We also note that there is no requirement within the Minnesota Domestic Abuse Act that a petitioner establish venue at an OFP hearing if venue is not challenged. See generally Minn. Stat. § 518B.01.

Based on all the information before the district court, its sua sponte dismissal of the petition was an abuse of discretion. Anoka County is a proper venue for Schuttloffel's petition under section 518B.01, subdivision 3. Thus, we reverse the district court's order dismissing the petition and vacating the emergency ex parte OFP.

II. The district court did not determine whether Schuttloffel proved her allegations of domestic abuse.

Schuttloffel also asserts that "it was an abuse of discretion for the district court to find that the allegations of domestic abuse were not proven by a preponderance of the evidence." A petition for an OFP "shall allege the existence of domestic abuse." Minn. Stat. § 518B.01, subd. 4. Domestic abuse is defined as any of the following acts "committed against a family or household member by a family or household member": "physical harm, bodily injury, or assault"; "the infliction of fear of imminent physical harm, bodily injury, or assault"; or terroristic threats, criminal sexual conduct, sexual extortion, or interference with an emergency call. Minn. Stat. § 518B.01, subd. 2(a). To obtain an OFP, a petitioner must prove their allegations of domestic abuse by a preponderance of the evidence. Oberg v. Bradley, 868 N.W.2d 62, 64 (Minn.App. 2015).

Based on the transcript and the district court's written order, we conclude that the district court did not determine whether Schuttloffel proved her allegations of domestic abuse by a preponderance of the evidence. At the hearing, the district court brought up the burden of proof, noting that the burden is on the petitioner and adding that the case boiled down to Schuttloffel's word against Janke's. But then the district court stated that the "bigger issue . . . was that jurisdiction wasn't established." As a result, the district court did not reach a conclusion at the hearing about whether Schuttloffel met her burden of proof. The district court's written order also reflects that the district court did not determine the merits of Schuttloffel's allegations when it dismissed the petition. On the one-page OFP form order, there were several boxes that the district court could check to indicate its findings and conclusions following the hearing. One box on the order specified, "The allegations of the Petitioner were not proved." The district court did not check that box, meaning it did not make a determination in that regard. Instead, the district court checked the box labeled, "Other," and then ordered that the petition was dismissed without further written explanation.

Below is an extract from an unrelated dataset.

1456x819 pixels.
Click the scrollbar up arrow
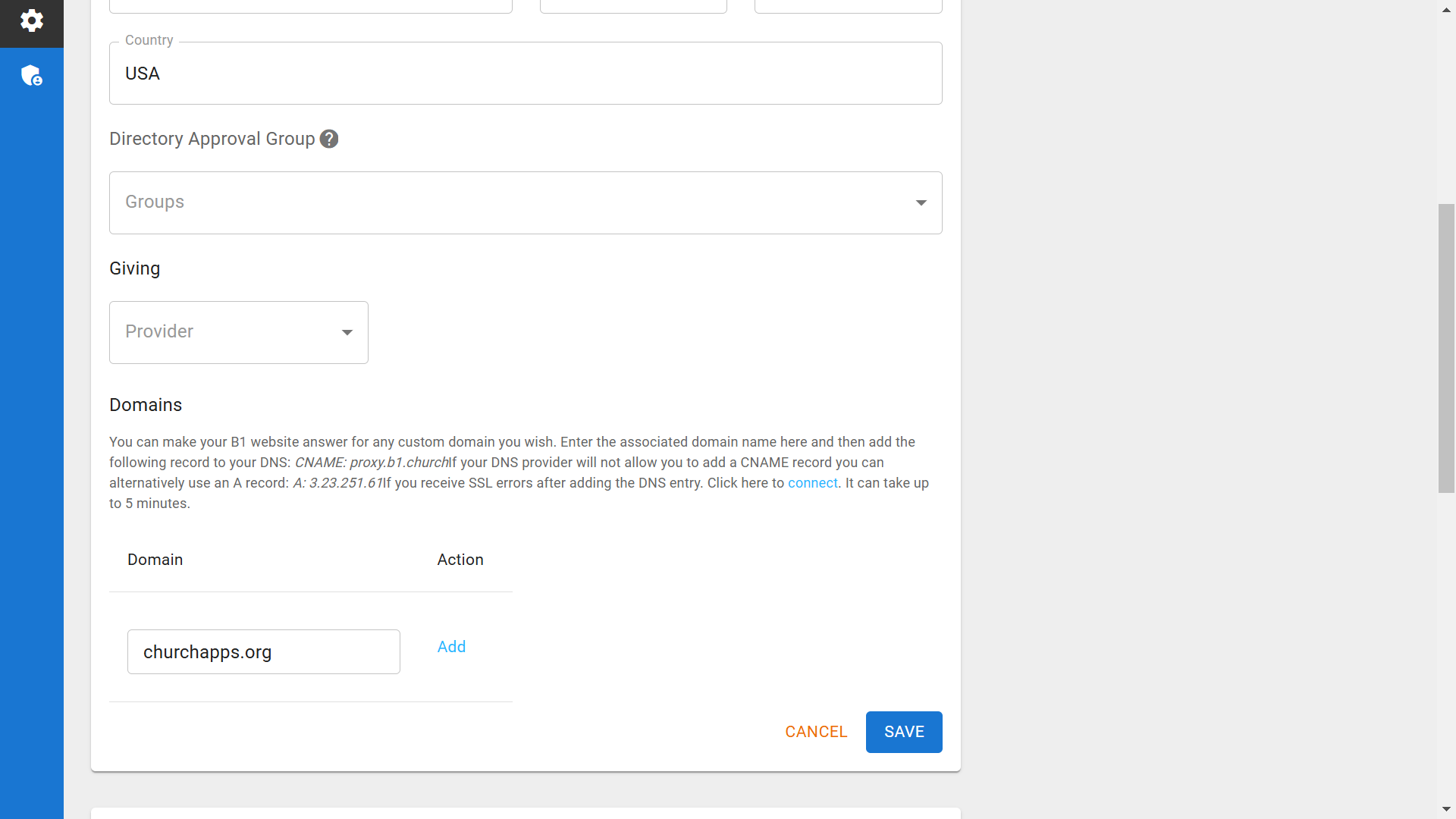1446,10
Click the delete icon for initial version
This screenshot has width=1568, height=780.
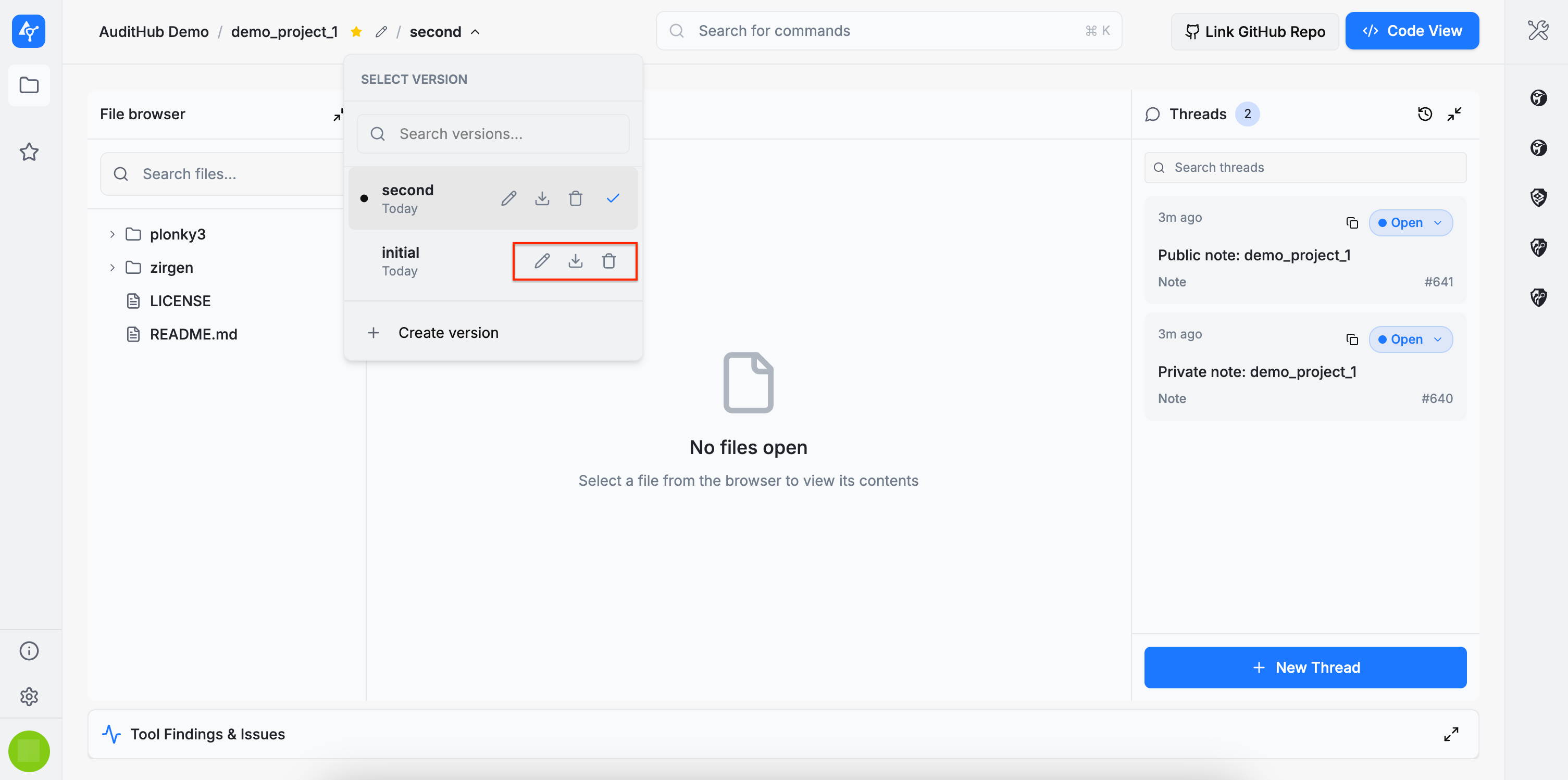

In sum, we conclude that the district court erroneously dismissed the petition for lack of venue. We further conclude that the district court did not determine whether Schuttloffel met her burden of proof to support the issuance of an OFP. We therefore reverse and remand for the district court to determine whether Schuttloffel proved her allegations of domestic abuse by a preponderance of the evidence.

Reversed and remanded.


Summaries of

Schuttloffel v. Janke

Court of Appeals of Minnesota
Jul 8, 2024
No. A23-1505 (Minn. Ct. App. Jul. 8, 2024)
Case details for

Schuttloffel v. Janke

Case Details

Full title:In the Matter of: Mary Jo Schuttloffel, Petitioner, Appellant, v. Eric…

Court:Court of Appeals of Minnesota

Date published: Jul 8, 2024

Citations

No. A23-1505 (Minn. Ct. App. Jul. 8, 2024)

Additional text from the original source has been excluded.